A 3,000 km2 3D seismic data set on the slope (600-1500 m water depth) offshore Trinidad provides detailed images of the seafloor and shallow subsurface. This data aids in the interpretation of the stratigraphic architecture and depositional/erosional processes in this frontier deep water basin. Three main elements comprise the deposits imaged: channel complexes, mass-transport complexes, and mud volcanoes.

Channel complex range from nearly straight to highly meandering and from single trunk to distributary and braided/anastomosed patterns. Two main channel systems having seafloor expression are interpreted as the most recent conduits for Orinoco River sediment to the braided fan at the toe of the Barbados accretionary prism. Seismic images help define the genetic evolution of these channels.

Sediment pathways are affected by the presence of large mud volcanoes on the present day slope. These mud volcanoes have an average height of 100 m and an average radius of 2km.
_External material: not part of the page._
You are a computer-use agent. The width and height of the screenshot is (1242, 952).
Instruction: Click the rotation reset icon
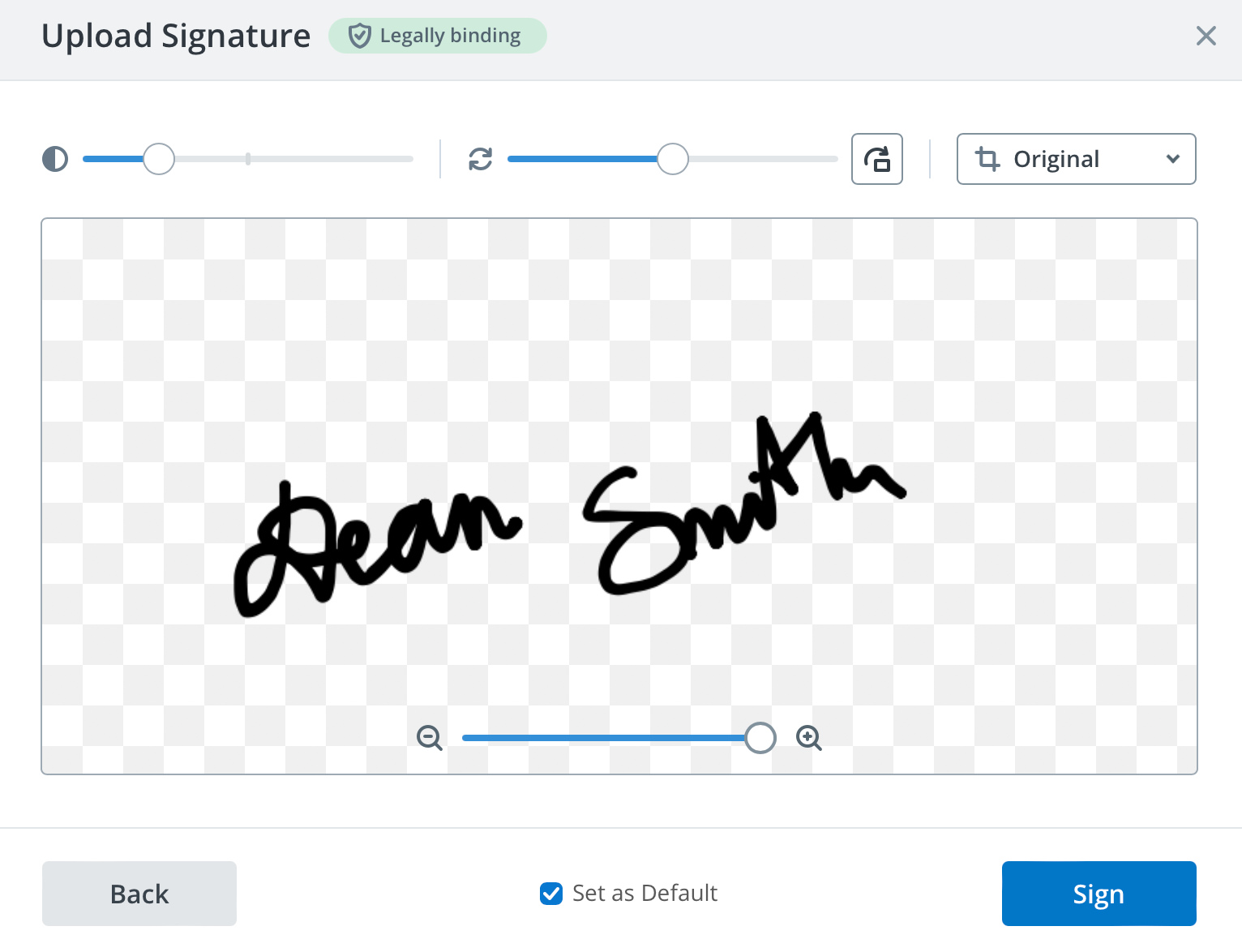click(480, 159)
Failure of the continental slope is revealed by several thick, widespread mass-transport complexes (MTCs) in the study area. Seismic images illustrate variations in size, transport direction/distance, and emplacement mechanisms for these MTCs. Syndepositional thrusting and linear basal scours as opposed to internally chaotic deposits are interpreted to indicate slump-dominated versus debris-flow dominated MTCs, respectively. The main depositional elements are organized commonly in sequences beginning with basal MTCs, followed by channel complexes capped by a pelagic abandonment interval. This vertical organization is similar to that observed in other intraslope basin and basin-floor fans and is interpreted to reflect base-level control on the stratal architecture.